• **The problem**:
Within the data below, determine how many lines contain "Carson" and supply only that figure.

[Data supplied]

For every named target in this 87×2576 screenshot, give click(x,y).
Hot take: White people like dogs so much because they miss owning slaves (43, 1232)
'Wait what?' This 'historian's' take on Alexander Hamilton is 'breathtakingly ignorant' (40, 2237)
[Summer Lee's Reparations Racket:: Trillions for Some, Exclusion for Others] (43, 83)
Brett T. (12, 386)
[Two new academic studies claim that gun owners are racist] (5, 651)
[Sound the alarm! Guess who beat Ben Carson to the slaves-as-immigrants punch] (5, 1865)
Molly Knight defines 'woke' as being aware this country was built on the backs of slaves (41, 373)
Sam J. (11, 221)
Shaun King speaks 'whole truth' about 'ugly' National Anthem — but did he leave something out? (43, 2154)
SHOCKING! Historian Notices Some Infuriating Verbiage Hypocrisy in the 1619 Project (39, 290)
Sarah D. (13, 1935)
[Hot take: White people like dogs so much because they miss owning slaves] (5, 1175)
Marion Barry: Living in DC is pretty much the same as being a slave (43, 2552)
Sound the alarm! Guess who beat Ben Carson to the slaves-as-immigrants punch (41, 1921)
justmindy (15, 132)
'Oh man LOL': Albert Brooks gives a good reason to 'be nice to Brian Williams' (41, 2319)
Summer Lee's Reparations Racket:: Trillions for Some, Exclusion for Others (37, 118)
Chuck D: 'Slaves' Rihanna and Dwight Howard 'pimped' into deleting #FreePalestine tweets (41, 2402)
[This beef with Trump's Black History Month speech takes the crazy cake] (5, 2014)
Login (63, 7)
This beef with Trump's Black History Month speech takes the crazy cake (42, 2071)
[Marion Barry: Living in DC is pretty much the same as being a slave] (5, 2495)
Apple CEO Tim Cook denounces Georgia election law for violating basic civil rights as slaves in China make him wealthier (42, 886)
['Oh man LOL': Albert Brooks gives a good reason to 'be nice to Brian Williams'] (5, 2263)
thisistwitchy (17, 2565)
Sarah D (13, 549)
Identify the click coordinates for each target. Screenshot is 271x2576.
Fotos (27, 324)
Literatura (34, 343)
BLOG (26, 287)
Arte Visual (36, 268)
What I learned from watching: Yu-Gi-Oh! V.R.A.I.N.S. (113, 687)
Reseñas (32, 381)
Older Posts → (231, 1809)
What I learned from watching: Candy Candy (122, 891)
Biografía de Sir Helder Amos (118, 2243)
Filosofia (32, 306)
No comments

[/Data supplied]

• **Written response**:
2